= Russ Choma =

Russ Choma is a reporter working for Mother Jones. He was previously an investigative journalist for OpenSecrets. His work has covered climate and energy issues, transportation, and stimulus spending.

==Education==
After graduating from the Wooster School, Choma attended Muhlenberg College, a private liberal arts school in Allentown, Pennsylvania.

While still a freshman, Choma started an independent online publication, The Muhlenberg Advocate. The Advocate, no longer in production, was an online alternative student news publication. He graduated in 2003 with a bachelor's degree in political science.

Choma attended American University for a master's degree in print journalism and public relations. While in attendance, he was awarded a fellowship at the Bureau of National Affairs, where he worked as a staff writer. In 2009, he was the winner of the Neiman Foundation for Journalism's I.F. Stone Medal for Journalistic Independence, a student essay contest.

==Writings==
Russ Choma's investigative writings have been featured across the web on subjects ranging from financial reporting, environmental issues, congressional oversight, and healthcare. Choma's articles have been featured by Grist, the Neiman Foundation, OpenSecrets, and other alternative news outlets.

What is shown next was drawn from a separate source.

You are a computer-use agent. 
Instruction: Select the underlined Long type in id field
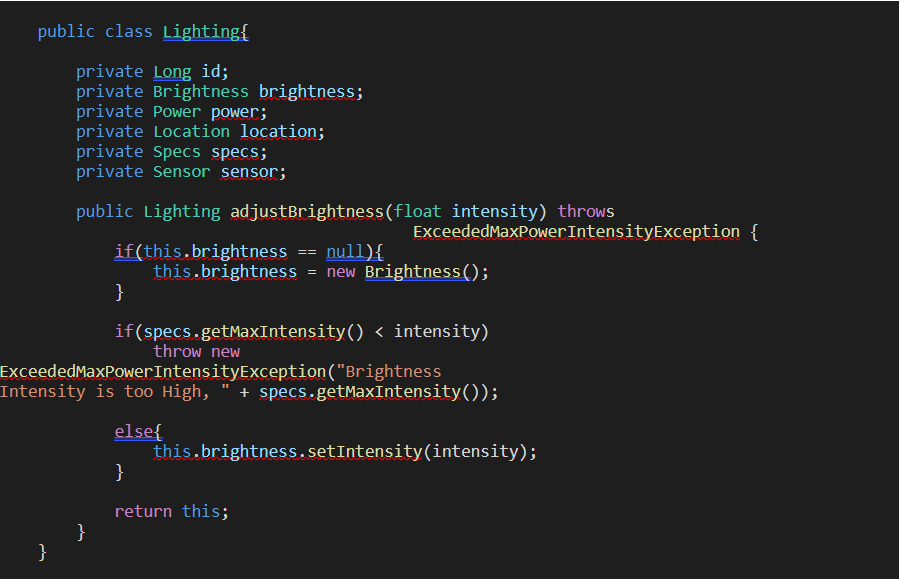point(171,71)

In 2009, Choma and the Investigative Reporting Workshop, a project of American University's School of Communication, garnered attention with their series Blown Away. In the initial article of this series, he claimed that a majority of the jobs created by President Obama's "green stimulus" had been sent overseas. These charges were covered by major news outlets, including ABC World News with Diane Sawyer. The American Wind Energy Association contested Choma's claims.